Mariage à l’ambassade du Congo à Paris : un “oui” historique

Ambassade du Congo à Paris : une cérémonie marquante

En ce début d’année 2026, la salle verte de l’ambassade de la République du Congo à Paris a accueilli une scène rare et émouvante : l’union de Claude Dziengue et de Laure Euphrasie Carole Germaine Mabiala, célébrée par l’ambassadeur Rodolphe Adada.

L’atmosphère, décrite comme un moment de partage, a rappelé que les lieux diplomatiques ne sont pas seulement des adresses administratives. Ils peuvent aussi devenir, le temps d’une cérémonie, des espaces de mémoire et de transmission.

Représentation congolaise en France : un cadre légal pour se marier

L’implantation de l’ambassade du Congo à Paris représente l’entité congolaise en France. À ce titre, certaines célébrations, dont le mariage, peuvent y être organisées, selon les règles applicables et les procédures établies pour l’état civil.

Le 9 janvier 2026, cette fonction a pris une dimension concrète avec la signature d’un acte de mariage. Selon les informations communiquées, il s’agit du quatrième mariage célébré dans la salle verte depuis 2024.

Code de la famille congolais : le sens juridique du “oui”

Le consentement des époux s’inscrit dans le cadre du Code de la famille, défini par la loi n° 073/84 du 17 octobre 1984. L’article 127 y précise la nature du mariage comme un acte public fondant une union légale et durable.

Le texte rappelle que les conditions de formation, les effets et la dissolution de cette union sont déterminés par le code. À l’ambassade, cette référence n’a rien d’abstrait : elle structure le déroulé de la cérémonie et les engagements évoqués devant témoins.
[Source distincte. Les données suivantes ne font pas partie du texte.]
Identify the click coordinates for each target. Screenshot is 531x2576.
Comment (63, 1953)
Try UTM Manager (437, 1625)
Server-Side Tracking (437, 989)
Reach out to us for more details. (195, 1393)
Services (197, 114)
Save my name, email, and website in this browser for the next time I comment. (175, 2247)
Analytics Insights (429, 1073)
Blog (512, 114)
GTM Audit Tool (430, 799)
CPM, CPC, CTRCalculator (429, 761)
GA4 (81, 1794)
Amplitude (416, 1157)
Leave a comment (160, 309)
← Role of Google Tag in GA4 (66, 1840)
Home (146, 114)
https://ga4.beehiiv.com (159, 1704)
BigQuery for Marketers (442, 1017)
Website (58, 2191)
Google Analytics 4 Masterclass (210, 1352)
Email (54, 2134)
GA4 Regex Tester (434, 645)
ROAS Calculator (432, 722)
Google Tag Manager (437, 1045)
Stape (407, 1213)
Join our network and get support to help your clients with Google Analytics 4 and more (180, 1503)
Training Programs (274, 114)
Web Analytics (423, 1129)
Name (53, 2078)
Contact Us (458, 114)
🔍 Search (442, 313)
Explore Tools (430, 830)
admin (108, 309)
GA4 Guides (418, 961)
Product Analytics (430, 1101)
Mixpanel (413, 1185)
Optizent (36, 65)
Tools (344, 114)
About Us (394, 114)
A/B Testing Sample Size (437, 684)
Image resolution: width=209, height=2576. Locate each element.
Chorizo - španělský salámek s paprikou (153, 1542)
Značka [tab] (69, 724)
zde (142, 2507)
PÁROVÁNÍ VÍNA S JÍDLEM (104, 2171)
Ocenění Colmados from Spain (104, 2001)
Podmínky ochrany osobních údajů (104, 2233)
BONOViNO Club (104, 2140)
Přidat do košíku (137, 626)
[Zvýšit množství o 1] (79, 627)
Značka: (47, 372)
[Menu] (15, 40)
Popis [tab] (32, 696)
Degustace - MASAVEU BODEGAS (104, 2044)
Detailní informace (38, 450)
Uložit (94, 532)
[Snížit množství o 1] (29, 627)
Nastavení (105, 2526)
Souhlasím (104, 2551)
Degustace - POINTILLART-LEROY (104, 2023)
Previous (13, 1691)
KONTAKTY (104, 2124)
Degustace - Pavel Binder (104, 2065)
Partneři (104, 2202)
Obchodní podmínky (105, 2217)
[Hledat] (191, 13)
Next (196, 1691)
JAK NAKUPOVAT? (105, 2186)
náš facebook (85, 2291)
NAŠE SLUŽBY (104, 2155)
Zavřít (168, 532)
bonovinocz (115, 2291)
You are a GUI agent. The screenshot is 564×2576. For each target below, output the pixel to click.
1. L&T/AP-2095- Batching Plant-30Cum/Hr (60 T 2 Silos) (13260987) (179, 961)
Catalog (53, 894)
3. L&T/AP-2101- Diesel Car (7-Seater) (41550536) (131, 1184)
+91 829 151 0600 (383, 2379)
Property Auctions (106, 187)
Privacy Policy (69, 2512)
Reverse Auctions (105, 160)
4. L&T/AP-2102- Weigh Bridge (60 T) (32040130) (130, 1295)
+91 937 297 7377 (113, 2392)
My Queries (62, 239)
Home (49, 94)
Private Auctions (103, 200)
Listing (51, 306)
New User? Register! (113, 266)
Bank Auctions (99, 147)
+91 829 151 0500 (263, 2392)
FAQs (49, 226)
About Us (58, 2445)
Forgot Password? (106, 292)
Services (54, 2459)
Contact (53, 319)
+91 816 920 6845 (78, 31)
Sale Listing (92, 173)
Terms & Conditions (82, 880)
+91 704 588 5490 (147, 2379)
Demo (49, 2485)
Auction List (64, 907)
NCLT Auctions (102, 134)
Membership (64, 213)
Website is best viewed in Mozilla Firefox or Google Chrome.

Dot et traditions : une étape abordée en pleine cérémonie

En présence des témoins du futur époux, de ceux de la future épouse, ainsi que du chef de famille de la future mariée, l’ambassadeur Rodolphe Adada s’est assuré d’un point sensible et profondément culturel : la dot.

Il s’est préoccupé de savoir si elle avait été versée, à quel montant elle s’élevait et pour quel usage. Cette séquence, rapportée comme un échange direct, a remis au centre une articulation délicate entre rite social et reconnaissance institutionnelle.

Monogamie ou polygamie : l’option demandée aux époux

Au fil de son propos, Rodolphe Adada a rappelé aux futurs mariés qu’ils allaient s’unir pour le meilleur et pour le pire, tout en revenant sur plusieurs obligations et droits contenus dans la loi n° 073/84 du 17 octobre 1984.

L’ambassadeur a souligné que le code prévoit deux options : monogamie ou polygamie. Il a expliqué que la monogamie implique l’interdiction stricte de prendre une autre épouse, tandis que la polygamie ouvre la possibilité d’en avoir une ou plusieurs.

Après avoir exposé les effets du mariage, il a demandé au couple d’indiquer l’option retenue. Ce passage, souvent méconnu hors du contexte congolais, a donné à la cérémonie une dimension pédagogique, au-delà du symbole.

Régimes matrimoniaux : un accord clair avant le consentement

L’ambassadeur a également présenté ce que prévoit le Code de la famille sur les régimes matrimoniaux, afin d’obtenir un avis identique des deux époux avant leur consentement mutuel. L’objectif, dans le récit de la cérémonie, est de sécuriser l’accord au moment de l’engagement.

Dans cette séquence plus technique, l’essentiel reste la recherche d’une compréhension partagée. Pour un couple célébrant son union loin du pays, ce cadrage juridique résonne comme une manière de relier l’intime à une norme commune.

Signature de l’acte de mariage : l’État civil à l’ambassade

Au moment central, chacun a prononcé, à tour de rôle, le vœu de son choix. Les alliances ont ensuite été échangées, symboles du mariage, de l’amour et de la vie commune, dans une salle attentive aux gestes autant qu’aux mots.

L’acte de mariage a été signé par les mariés, leurs témoins et le chef de famille de la mariée. Rodolphe Adada, en qualité d’officier d’État civil de l’ambassade du Congo en France, a alors déclaré Claude Dziengue et Laure Euphrasie Carole Germaine Mabiala unis par les liens du mariage.

Diaspora congolaise à Paris : une célébration qui rassemble

Les acclamations de l’assistance ont accompagné la déclaration officielle, signe d’un soulagement joyeux après le formalisme nécessaire. La cérémonie s’est achevée par une photo de famille, comme une dernière phrase silencieuse, mais éloquente.

Au-delà de l’histoire de deux personnes, l’événement rappelle le rôle de l’ambassade : représenter l’État, oui, mais aussi offrir un cadre où la diaspora peut vivre ses étapes essentielles avec une continuité administrative, culturelle et affective.